Abstract:
The bootstrap methods are used extensively in statistical analysis of econometric and time series models. In small sample situations, where the asymptotic theory does not work well to approximate the unknown sampling distribution of a statistic, bootstrap methods are used as an alternative. The idea is that the observed sample contains useful information about the population characteristics and resampling from it can give a good approximation to the sampling distribution. Therefore, bootstrap approximations can provide better small sample performance than those obtained from asymptotic theory. The main focus of the present work is the application of bootstrap methods to time series models.

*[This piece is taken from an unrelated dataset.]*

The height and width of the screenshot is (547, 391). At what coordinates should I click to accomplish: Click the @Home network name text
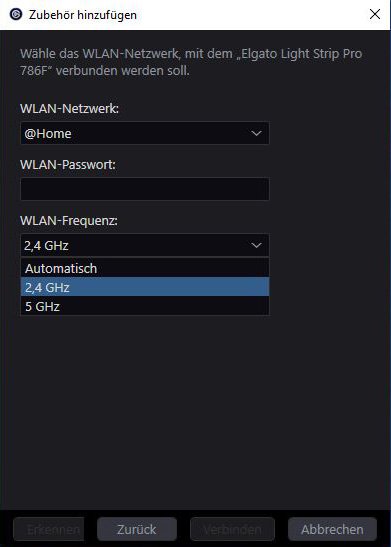(x=48, y=134)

The current study has three dimensions. The first part is concerned with the construction of bootstrap prediction intervals for autoregressive fractionally integrated moving-average processes which is a special class of long memory time series. For linear short-range dependent time series, the bootstrap based prediction interval is a good nonparametric alternative to those constructed under parameter assumptions. In the long memory case, we use AR-sieve bootstrap which approximates the data generating process of a given long memory time series by a finite order autoregressive process and resample the residuals. For the construction of prediction intervals, we applied two sieve bootstrap algorithms. A simulation study is conducted to examine and compare the performance of these AR-sieve bootstrap procedures. We use four different values of the long memory parameter d. For the purpose of illustration a real data example is also presented.
In second part of this work, we propose two bootstrap procedures to construct prediction intervals for ARFIMA-GARCH models. The first method is based on the model based bootstrap, in which the order of the model is assumed to be known. The second bootstrap method is based on the idea of approximating the ARFIMA part by an AR model. In modeling the ARFIMA-GARCH model, the first step is to determine the order of ARFIMA part. Determination of the order of ARFIMA model is a complicated task. To simplify the model building procedure, we approximate the ARFIMA part of the ARFIMA-GARCH model by an AR(p) model and fit an AR-GARCH model instead of ARFIMA-GARCH model.
The third part of this thesis is based on testing goodness-of-fit in Autoregressive fractionally integrated moving-average models with conditional hetroscedasticity. We extend the applicability of Hong’s and power transformed Hong’s test statistics as goodness-of-fit tests in ARFIMA-GARCH models where the structural form of GARCH model is unknown. Simulation study is performed to assess the size and power performance of both tests.